Entries:
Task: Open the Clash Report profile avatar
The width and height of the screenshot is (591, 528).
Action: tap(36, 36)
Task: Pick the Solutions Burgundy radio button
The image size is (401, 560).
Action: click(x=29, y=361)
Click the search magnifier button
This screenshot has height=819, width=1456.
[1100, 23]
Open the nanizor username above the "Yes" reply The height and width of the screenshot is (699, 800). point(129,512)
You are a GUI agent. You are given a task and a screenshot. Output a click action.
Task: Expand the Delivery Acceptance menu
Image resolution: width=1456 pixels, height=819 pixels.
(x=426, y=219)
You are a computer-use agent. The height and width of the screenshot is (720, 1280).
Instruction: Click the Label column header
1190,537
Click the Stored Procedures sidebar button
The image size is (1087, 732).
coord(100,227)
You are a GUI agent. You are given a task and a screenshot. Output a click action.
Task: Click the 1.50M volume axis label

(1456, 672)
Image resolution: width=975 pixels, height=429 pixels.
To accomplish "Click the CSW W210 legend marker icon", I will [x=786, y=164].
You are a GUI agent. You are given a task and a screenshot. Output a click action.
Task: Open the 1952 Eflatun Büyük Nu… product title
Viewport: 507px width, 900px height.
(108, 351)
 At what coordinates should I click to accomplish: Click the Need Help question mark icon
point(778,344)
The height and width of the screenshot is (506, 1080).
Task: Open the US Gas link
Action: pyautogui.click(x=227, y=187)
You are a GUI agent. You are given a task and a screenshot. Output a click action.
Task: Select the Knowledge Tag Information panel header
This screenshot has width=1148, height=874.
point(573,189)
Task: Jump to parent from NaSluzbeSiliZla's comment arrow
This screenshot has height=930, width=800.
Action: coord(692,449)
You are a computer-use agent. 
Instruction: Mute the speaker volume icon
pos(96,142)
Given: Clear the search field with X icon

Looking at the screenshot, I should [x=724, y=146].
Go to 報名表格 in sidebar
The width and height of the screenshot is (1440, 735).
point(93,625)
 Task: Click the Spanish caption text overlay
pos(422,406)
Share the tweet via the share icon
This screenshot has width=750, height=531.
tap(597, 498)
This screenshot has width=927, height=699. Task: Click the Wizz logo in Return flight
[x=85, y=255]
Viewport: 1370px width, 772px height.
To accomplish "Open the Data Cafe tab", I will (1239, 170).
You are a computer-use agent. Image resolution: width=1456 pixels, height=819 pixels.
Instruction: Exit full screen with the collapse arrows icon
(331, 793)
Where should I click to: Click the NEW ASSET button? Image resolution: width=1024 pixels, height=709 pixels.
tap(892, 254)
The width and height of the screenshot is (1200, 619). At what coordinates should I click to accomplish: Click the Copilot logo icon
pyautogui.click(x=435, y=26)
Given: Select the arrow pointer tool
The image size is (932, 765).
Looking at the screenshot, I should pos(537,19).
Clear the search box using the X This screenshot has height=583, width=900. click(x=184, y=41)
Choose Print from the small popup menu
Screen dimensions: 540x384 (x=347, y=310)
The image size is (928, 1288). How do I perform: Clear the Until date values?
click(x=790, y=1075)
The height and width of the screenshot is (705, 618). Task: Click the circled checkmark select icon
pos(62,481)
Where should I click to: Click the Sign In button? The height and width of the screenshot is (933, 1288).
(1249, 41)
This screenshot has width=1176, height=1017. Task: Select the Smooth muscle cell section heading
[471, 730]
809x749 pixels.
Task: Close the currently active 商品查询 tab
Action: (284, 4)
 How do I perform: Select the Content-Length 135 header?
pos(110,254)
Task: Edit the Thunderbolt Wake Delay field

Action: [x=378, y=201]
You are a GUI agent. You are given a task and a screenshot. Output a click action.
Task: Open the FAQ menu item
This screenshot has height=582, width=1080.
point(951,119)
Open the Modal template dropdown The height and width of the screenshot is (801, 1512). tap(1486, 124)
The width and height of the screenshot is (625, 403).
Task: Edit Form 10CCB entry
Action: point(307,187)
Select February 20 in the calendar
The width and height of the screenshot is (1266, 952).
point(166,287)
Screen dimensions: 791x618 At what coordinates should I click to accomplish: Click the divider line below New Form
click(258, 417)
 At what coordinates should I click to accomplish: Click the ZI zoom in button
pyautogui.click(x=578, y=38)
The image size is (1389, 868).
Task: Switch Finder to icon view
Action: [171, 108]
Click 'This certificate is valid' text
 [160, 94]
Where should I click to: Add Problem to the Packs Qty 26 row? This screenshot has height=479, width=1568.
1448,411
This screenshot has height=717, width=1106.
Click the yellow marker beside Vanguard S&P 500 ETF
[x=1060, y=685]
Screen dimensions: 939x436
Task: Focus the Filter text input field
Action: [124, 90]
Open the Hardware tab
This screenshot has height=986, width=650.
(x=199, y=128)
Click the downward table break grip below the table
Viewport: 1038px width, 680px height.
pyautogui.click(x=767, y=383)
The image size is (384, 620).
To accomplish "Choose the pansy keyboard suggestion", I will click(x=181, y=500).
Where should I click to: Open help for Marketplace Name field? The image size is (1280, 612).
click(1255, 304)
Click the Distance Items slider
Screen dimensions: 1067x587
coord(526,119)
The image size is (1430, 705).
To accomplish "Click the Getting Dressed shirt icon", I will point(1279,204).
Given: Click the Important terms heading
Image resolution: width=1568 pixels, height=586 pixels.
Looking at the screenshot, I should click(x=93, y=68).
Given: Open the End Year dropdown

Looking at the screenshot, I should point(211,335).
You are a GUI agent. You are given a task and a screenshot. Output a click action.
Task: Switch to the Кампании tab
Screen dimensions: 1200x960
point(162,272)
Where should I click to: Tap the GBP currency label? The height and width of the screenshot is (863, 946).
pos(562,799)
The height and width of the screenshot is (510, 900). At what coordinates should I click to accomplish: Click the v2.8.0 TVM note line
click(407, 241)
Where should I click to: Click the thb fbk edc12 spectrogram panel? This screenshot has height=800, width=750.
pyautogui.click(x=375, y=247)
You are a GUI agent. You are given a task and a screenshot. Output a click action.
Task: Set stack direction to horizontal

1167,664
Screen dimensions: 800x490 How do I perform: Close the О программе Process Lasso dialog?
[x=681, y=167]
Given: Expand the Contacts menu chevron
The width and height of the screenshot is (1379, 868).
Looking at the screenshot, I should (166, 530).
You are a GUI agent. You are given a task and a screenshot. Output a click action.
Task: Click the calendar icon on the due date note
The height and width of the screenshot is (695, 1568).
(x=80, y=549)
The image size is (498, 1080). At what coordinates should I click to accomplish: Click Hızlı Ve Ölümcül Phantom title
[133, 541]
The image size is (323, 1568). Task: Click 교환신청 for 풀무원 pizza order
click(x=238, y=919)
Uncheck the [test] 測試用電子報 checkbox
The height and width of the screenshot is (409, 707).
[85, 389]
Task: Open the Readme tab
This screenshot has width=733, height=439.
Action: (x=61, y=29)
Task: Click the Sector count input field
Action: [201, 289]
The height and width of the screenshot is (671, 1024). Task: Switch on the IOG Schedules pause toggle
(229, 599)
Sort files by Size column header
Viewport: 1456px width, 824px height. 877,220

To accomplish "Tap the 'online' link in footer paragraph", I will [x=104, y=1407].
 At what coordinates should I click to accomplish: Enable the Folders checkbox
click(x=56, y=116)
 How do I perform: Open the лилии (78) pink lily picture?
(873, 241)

Given request:
Copy everything from the start of the material above down to the line that contains "will [x=786, y=164].", swapping "Expand" for "Open" and changing nothing else.

Exercise response:
Task: Open the Clash Report profile avatar
The width and height of the screenshot is (591, 528).
Action: tap(36, 36)
Task: Pick the Solutions Burgundy radio button
The image size is (401, 560).
Action: click(x=29, y=361)
Click the search magnifier button
This screenshot has height=819, width=1456.
[1100, 23]
Open the nanizor username above the "Yes" reply The height and width of the screenshot is (699, 800). point(129,512)
You are a GUI agent. You are given a task and a screenshot. Output a click action.
Task: Open the Delivery Acceptance menu
Image resolution: width=1456 pixels, height=819 pixels.
(x=426, y=219)
You are a computer-use agent. The height and width of the screenshot is (720, 1280).
Instruction: Click the Label column header
1190,537
Click the Stored Procedures sidebar button
The image size is (1087, 732).
coord(100,227)
You are a GUI agent. You are given a task and a screenshot. Output a click action.
Task: Click the 1.50M volume axis label

(1456, 672)
Image resolution: width=975 pixels, height=429 pixels.
To accomplish "Click the CSW W210 legend marker icon", I will [x=786, y=164].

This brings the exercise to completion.